Once licensed, registered, authorised or recognized, a capital market operator will be supervised by the market supervision team under our supervisory framweork described below.

The above functions are undertaken in a supervisory framework which currently primarily compliance based. This means that supervision is largely driven by reviewing how entities are complying with specific requirements of the Securities Act and subsidiary legislation. This comprises a comprehensive licensing and supervisory regime aided by the execution of proactive & effective inspection, compliance and anti-money laundering supervisory programmes. The diagram below summarises our supervisory approach:

 

This involves identification of risks at individual firm level (Firm-specific risks) and risks affecting the entire capital markets (Systematic risks). Capital markets players may present different kinds of risks to their clients and to the market.
The risk assessment and supervisory approach: At this stage the Commission applies supervisory methodologies and tools to identify, assess and monitor the relevant risks of capital market operators. These tools include regulations, early warnings mechanisms; market surveillance; auditor certification; interaction with other regulators; proactive monitoring  through off-site monitoring; on-site review. This risk assessment culminates into a risk profile for each operator.
Once the risk assessment is complete and a capital market operator’s profile determined, a supervisory approach is agreed. The approach taken for individual operators will be commensurate to their risks and the extent of their impact on the capital market. These approaches include Off-site monitoring and On-site review.

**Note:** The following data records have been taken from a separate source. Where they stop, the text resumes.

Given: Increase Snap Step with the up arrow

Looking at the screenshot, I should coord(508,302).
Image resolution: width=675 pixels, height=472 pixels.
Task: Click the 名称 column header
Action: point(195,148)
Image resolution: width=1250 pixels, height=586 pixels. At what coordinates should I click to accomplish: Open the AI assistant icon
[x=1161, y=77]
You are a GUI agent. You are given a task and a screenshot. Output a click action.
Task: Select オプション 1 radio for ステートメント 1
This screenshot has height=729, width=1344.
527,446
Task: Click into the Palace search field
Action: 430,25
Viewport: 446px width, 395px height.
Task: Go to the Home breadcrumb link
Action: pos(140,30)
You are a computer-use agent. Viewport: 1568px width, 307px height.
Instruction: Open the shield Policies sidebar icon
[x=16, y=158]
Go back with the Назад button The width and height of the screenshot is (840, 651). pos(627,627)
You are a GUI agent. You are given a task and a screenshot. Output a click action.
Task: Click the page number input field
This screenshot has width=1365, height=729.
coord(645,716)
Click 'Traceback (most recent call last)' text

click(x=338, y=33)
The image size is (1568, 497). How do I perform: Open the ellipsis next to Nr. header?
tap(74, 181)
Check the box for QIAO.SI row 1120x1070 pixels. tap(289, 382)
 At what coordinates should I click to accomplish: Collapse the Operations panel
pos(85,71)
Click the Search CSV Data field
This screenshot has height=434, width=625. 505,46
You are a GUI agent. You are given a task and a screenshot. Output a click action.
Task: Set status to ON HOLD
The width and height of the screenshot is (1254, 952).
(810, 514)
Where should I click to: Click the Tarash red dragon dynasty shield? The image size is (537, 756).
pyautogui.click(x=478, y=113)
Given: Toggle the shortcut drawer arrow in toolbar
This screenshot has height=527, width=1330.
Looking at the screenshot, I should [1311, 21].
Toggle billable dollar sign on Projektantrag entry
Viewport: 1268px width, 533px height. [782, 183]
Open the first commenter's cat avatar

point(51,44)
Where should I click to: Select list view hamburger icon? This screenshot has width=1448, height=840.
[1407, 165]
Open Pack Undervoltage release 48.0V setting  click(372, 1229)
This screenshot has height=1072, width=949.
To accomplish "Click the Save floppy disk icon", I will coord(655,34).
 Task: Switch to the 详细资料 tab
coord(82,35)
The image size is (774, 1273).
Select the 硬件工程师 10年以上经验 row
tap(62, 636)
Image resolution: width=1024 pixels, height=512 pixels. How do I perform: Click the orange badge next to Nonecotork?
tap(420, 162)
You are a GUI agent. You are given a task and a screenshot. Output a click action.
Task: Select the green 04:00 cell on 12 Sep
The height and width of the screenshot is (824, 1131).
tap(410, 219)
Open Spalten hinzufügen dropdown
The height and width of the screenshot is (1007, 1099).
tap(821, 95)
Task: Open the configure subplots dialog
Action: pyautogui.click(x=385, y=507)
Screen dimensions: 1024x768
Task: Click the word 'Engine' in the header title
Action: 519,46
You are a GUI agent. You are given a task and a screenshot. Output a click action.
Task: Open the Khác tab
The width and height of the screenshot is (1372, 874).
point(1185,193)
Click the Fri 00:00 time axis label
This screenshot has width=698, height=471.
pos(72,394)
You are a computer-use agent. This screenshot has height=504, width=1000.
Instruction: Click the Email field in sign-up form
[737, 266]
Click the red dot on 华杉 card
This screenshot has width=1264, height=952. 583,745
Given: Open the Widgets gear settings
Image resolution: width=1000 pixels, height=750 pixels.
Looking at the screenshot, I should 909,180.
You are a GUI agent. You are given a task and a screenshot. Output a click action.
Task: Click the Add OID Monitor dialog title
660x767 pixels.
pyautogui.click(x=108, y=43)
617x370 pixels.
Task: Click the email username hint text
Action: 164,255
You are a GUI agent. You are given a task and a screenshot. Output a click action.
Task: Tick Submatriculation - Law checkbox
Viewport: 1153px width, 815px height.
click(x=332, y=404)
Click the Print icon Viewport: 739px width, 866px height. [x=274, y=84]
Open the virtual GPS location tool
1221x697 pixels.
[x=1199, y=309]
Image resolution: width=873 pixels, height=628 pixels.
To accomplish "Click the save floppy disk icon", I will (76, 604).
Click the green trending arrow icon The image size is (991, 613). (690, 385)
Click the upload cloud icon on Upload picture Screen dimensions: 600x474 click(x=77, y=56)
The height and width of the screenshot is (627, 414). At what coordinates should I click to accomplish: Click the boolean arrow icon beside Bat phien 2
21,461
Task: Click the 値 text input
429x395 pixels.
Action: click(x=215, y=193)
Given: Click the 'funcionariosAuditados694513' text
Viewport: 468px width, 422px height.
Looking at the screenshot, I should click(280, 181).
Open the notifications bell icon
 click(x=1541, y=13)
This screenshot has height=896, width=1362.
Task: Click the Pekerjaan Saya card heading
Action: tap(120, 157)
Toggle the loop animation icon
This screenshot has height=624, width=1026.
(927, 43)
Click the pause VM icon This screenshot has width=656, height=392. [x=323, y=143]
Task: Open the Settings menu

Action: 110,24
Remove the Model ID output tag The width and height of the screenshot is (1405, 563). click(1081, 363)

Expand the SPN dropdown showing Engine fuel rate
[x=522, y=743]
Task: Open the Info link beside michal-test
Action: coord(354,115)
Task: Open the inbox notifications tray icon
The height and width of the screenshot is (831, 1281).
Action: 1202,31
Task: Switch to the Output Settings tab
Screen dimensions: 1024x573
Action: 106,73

Off-site monitoring: the Commission maintains regular interactions with the operatorsin order to understand their business models, latest plans and the risks inherent in such activities, with a view to identifying and assessing the risks arising from their business activities. The Commission will also use intelligence from different sources, follow up on complaints and self-reported breaches among others. Through consolidating information gathered from various sources, the Commission will form a view of the business profile of the operator.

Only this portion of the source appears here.